*** Opening of Document extract ***
Plaintiffs also challenge the exclusion of testimony from their "human factors" expert that, in his opinion, Kimball probably caused the accident by inadvertently retracting the landing gear. The district court ruled the testimony inadmissible because:
I have some misgivings about an after-the-fact opinion by a person such as this. I'm the first to agree if he is as qualified as they say, he could be a helpful witness to reconstruct and demonstrate to the jury how the plane functions and what is expected and how the handles are placed and when he's supposed to do what and things of that character.... But, seems to me, to come in after the fact as in this case and to take into account contrary denials and, in the absence of any evidence from the plaintiff as to what he did, to opine that the event was the inadvertent retraction by Kimball is just professional speculation.... [I]t is really surmise after the fact and speculative as any other lay opinion could be as to what he might think happened. I'm going to strike the testimony of [the expert] as speculative and would not be helpful to the jury if he is asked to give an opinion as to what he thinks Mr. Kimball did or didn't do.
*** Close of Document extract ***
*** Opening of Records ***
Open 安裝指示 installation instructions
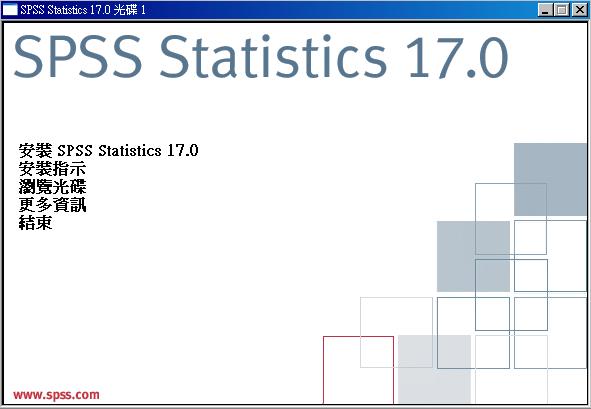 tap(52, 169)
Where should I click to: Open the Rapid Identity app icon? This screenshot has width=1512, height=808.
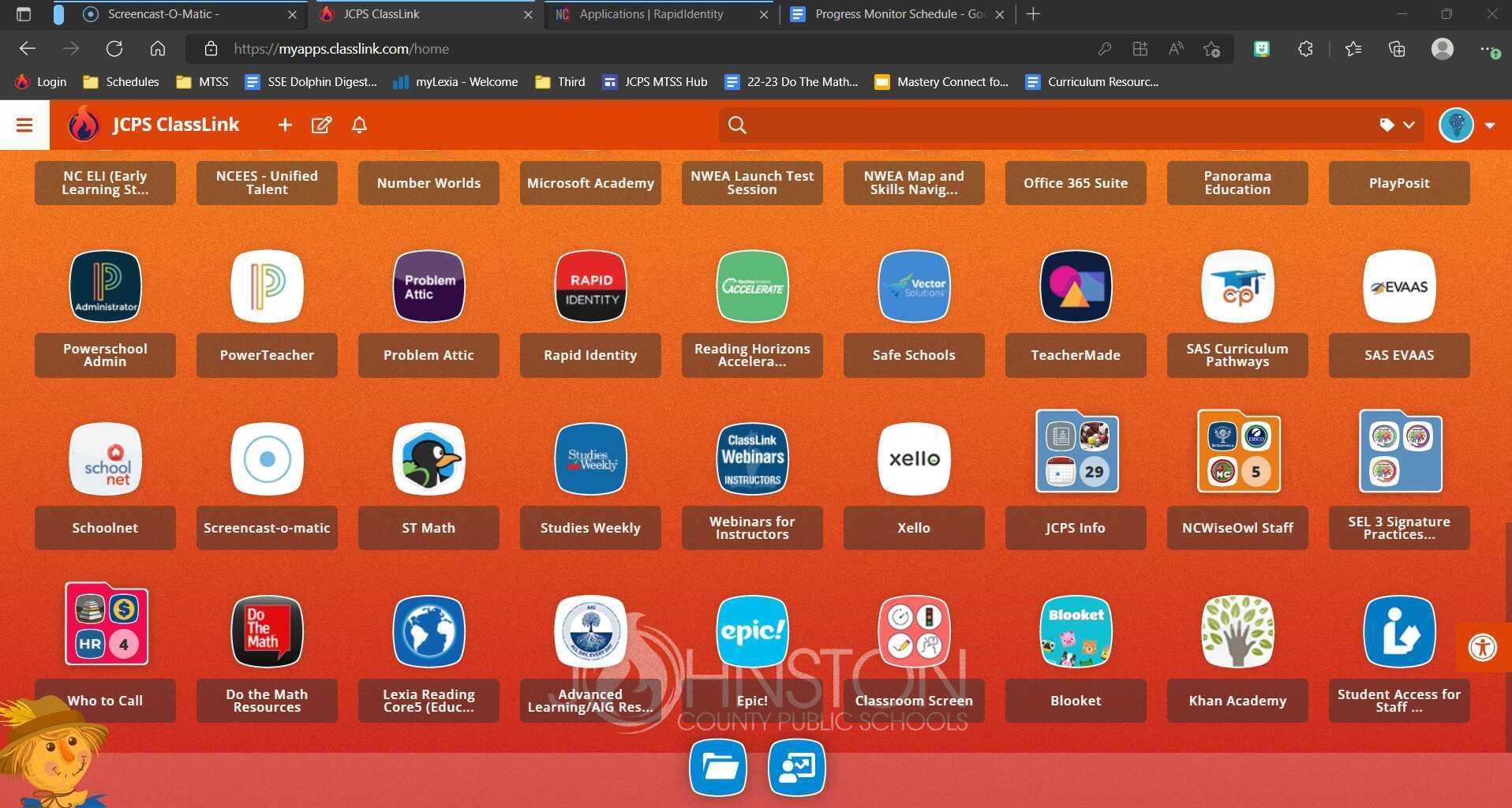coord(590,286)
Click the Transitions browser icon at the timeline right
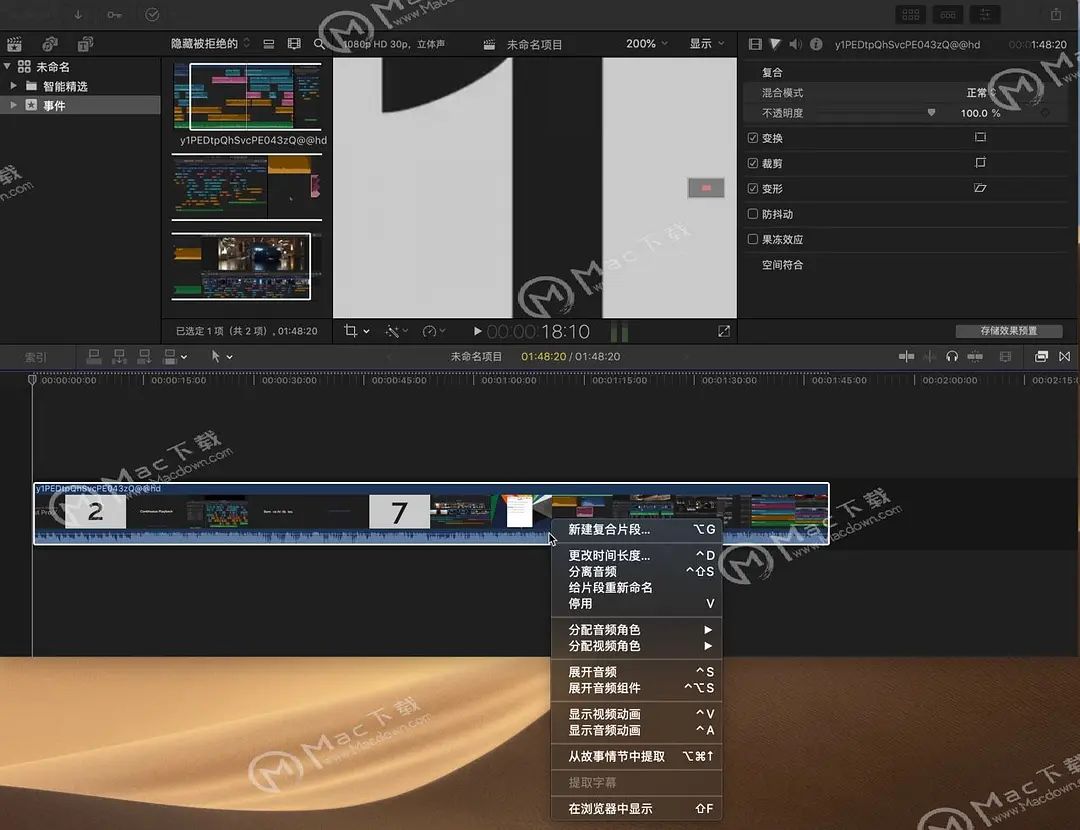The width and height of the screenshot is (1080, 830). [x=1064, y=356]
*** Close of Records ***
For each of the following statements, answer yes or no on whether it agrees with the court excerpt, and quote the text's exact deciding words. 1. The expert's opinion was that Kimball deliberately retracted the landing gear. 2. The judge allowed that the expert, if as qualified as claimed, could help demonstrate to the jury how the plane functions. 3. The judge decided to strike the expert's testimony.

1. No: "Kimball probably caused the accident by inadvertently retracting the landing gear"
2. Yes: "if he is as qualified as they say, he could be a helpful witness to reconstruct and demonstrate to the jury how the plane functions"
3. Yes: "I'm going to strike the testimony of [the expert] as speculative"